From the entries below, reproduce exactly the line containing "Contact Us (1128, 1805)", the line containing "cake shop near me (1386, 956)", and every line in between, with nothing added.

(Stored records)
---

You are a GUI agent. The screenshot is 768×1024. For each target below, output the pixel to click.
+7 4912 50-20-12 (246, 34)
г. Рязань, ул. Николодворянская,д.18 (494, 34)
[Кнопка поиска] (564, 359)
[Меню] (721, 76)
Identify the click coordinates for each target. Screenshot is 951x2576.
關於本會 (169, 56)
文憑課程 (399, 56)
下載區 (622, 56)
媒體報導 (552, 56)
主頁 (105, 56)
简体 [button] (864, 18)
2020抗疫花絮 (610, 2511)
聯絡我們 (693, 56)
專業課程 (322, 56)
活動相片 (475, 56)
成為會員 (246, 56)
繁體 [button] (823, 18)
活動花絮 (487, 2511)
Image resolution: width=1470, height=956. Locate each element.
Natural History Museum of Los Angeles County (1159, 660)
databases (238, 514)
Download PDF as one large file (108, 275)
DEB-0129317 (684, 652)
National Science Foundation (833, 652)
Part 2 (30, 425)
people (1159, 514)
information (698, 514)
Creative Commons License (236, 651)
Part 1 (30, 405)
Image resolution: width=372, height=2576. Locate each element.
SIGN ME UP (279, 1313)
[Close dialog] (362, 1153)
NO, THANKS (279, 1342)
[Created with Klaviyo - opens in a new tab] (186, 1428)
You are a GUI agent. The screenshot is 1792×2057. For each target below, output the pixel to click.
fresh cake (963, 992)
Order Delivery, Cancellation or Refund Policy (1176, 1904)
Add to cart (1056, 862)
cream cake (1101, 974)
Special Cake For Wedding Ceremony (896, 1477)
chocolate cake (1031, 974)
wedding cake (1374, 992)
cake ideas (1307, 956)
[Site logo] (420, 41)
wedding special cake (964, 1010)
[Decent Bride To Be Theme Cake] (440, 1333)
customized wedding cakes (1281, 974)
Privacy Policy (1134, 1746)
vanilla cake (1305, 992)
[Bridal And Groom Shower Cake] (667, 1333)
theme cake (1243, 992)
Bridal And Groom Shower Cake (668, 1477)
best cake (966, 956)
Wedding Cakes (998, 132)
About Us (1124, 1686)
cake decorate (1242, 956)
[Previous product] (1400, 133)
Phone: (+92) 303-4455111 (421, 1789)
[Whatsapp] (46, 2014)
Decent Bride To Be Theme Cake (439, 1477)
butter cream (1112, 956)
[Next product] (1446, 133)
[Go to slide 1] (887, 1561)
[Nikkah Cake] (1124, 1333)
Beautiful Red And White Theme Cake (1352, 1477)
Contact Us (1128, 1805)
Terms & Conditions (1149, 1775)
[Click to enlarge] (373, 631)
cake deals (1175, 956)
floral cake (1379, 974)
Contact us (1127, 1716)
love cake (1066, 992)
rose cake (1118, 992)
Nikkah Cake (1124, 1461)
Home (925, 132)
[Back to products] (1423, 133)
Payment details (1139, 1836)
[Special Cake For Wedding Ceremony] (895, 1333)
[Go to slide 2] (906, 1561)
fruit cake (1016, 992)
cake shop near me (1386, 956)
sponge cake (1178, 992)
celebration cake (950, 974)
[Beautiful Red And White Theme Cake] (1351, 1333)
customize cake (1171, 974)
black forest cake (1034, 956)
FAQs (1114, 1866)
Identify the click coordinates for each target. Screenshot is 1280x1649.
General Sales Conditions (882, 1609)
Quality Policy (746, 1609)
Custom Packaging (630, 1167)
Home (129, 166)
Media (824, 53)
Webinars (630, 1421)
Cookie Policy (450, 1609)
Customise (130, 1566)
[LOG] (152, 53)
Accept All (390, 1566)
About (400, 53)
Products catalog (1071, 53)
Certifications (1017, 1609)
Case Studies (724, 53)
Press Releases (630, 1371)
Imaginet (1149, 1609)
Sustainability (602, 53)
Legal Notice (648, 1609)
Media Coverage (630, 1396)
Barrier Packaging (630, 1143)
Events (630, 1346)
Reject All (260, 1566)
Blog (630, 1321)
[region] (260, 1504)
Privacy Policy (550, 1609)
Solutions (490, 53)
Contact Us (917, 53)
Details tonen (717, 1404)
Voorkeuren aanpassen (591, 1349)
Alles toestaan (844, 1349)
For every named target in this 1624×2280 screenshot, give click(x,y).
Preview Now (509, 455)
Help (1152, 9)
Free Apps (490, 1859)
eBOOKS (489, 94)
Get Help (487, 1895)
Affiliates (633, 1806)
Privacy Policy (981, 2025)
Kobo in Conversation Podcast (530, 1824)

---

**WRITTEN RESPONSE**
Contact Us (1128, 1805)
Terms & Conditions (1149, 1775)
[Click to enlarge] (373, 631)
cake deals (1175, 956)
floral cake (1379, 974)
Contact us (1127, 1716)
love cake (1066, 992)
rose cake (1118, 992)
Nikkah Cake (1124, 1461)
Home (925, 132)
[Back to products] (1423, 133)
Payment details (1139, 1836)
[Special Cake For Wedding Ceremony] (895, 1333)
[Go to slide 2] (906, 1561)
fruit cake (1016, 992)
cake shop near me (1386, 956)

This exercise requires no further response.